Problem description
Of the entries below, copy only those lines that contain the word "size".
▬▬▬
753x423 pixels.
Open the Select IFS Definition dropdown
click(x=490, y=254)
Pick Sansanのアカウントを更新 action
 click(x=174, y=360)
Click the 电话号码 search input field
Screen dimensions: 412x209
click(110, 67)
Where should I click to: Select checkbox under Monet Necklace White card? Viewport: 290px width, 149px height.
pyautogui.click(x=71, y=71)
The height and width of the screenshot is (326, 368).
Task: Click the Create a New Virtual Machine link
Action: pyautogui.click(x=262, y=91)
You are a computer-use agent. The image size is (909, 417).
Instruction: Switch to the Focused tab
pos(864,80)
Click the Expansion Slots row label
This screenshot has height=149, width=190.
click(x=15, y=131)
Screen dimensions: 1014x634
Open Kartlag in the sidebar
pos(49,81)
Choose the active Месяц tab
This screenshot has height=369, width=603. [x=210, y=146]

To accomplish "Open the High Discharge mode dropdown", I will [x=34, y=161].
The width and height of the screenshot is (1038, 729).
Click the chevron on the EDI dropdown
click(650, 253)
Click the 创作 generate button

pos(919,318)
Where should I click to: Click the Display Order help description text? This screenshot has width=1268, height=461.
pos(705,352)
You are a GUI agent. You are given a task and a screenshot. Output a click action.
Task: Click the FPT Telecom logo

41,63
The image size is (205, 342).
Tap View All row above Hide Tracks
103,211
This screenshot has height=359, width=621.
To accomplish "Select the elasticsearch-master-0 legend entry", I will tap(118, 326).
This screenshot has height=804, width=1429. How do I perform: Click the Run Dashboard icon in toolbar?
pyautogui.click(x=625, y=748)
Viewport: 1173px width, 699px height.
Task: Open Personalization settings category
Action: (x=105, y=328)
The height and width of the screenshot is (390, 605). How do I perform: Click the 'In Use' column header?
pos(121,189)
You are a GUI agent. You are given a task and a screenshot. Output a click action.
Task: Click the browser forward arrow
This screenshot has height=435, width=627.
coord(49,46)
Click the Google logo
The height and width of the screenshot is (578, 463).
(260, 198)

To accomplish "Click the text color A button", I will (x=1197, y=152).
▬▬▬
Output for this exercise
You are a computer-use agent. The image size is (909, 417).
The image size is (205, 342).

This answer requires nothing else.